All documents filed by us pursuant to Sections 13(a), 13(c), 14 and 15(d) of the Exchange Act (other than information furnished pursuant to Item 2.02 or 7.01 of any Current Report on Form 8-K, unless expressly stated otherwise therein) after the date of this Registration Statement and prior to the filing of a post-effective amendment to this Registration Statement which indicates that all securities offered have been sold or which deregisters all securities then remaining unsold shall be deemed to be incorporated by reference in this Registration Statement and to be a part hereof from the date of filing such documents. Any statement contained in a document incorporated or deemed to be incorporated by reference herein shall be deemed to be modified or superseded for purposes of this Registration Statement to the extent that a statement contained herein or in any other subsequently filed document which also is, or is deemed to be, incorporated by reference herein modifies or supersedes such statement. Any such statement so modified or superseded shall not be deemed, except as so modified or superseded, to constitute a part of this Registration Statement.

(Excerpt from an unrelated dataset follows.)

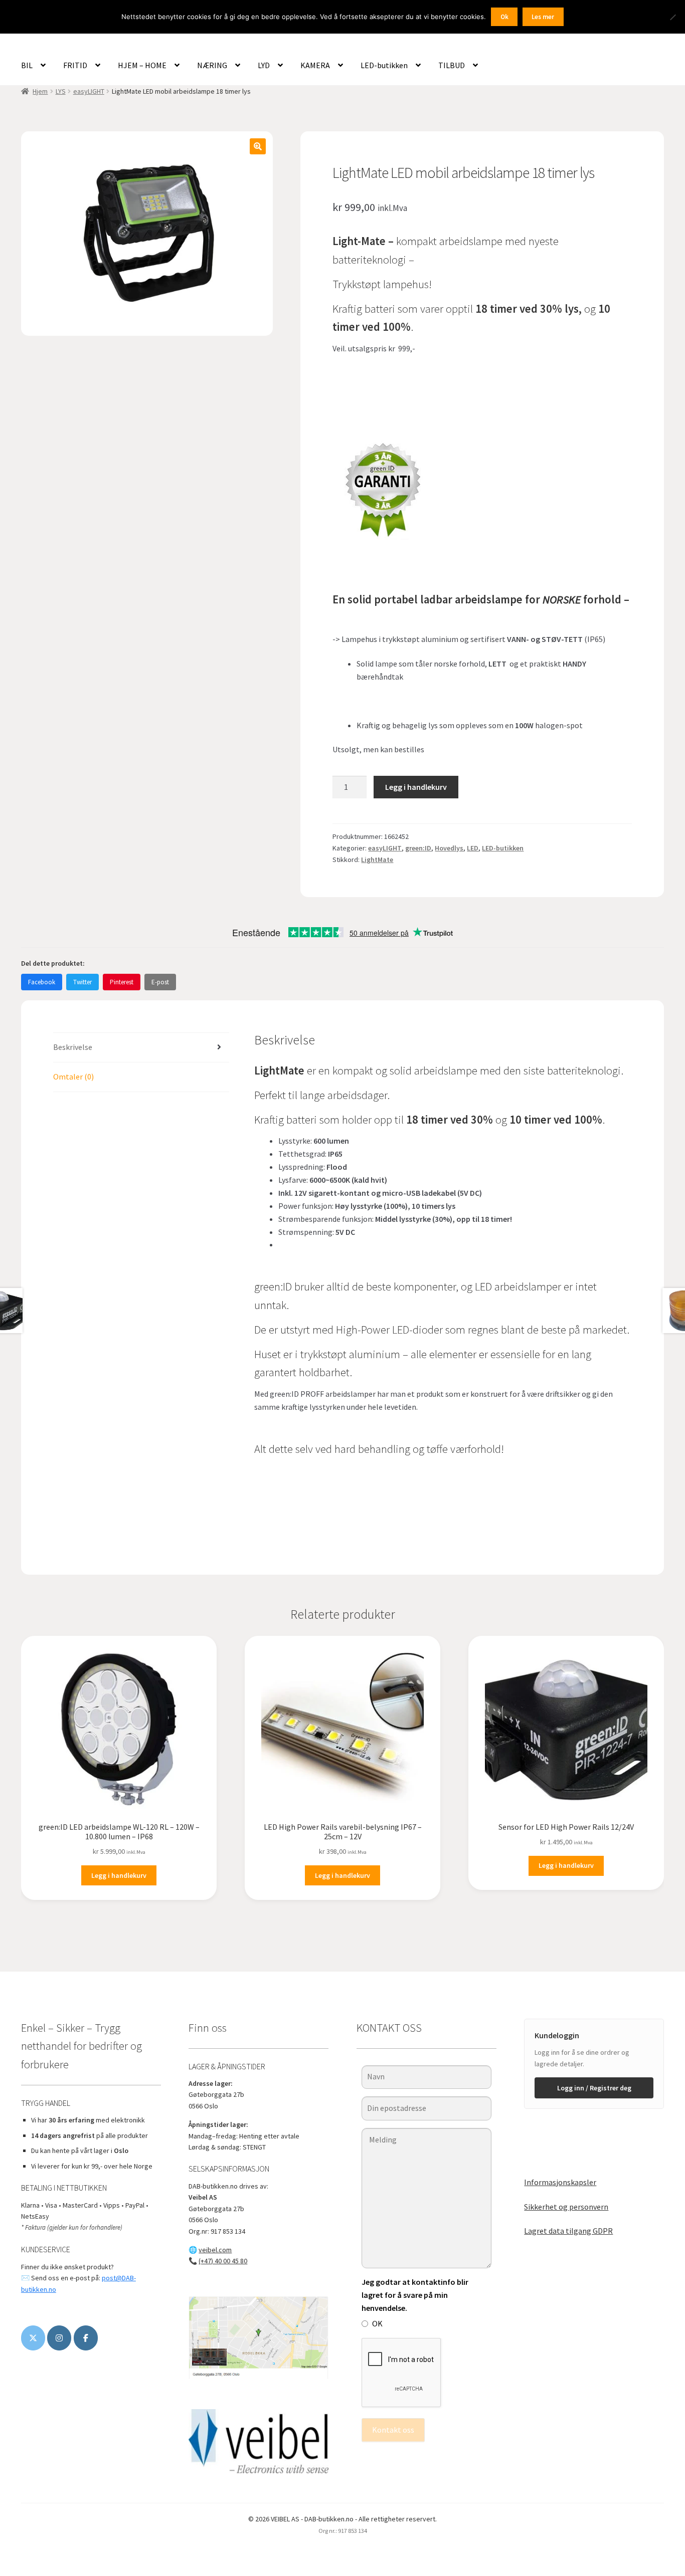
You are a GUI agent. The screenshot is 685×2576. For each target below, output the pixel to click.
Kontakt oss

We will provide to each person, including any beneficial owner, to whom this prospectus is delivered, at no cost upon his or her written or oral request, a copy of any of the documents that are incorporated by reference in this prospectus, other than exhibits to such documents that are not specifically incorporated by reference into such documents. You may request such documents by contacting us at:

Global Indemnity Limited

Investor Relations

Attn: Walkers Corporate Limited

Cayman Corporate Centre

27 Hospital Road

George Town, Grand Cayman

KY1-9008

Telephone: +1345 814 7600

Email: info@globalindemnity.ky

We have not authorized anyone to give any information or to represent anything not contained in this prospectus or in any of the materials that they have incorporated by reference in this prospectus. You must not rely on any unauthorized information or representations. This prospectus is an offer to sell only the securities offered hereby, but only under circumstances and in jurisdictions where it is lawful to do so. The information contained in this prospectus is current only as of the date of this prospectus.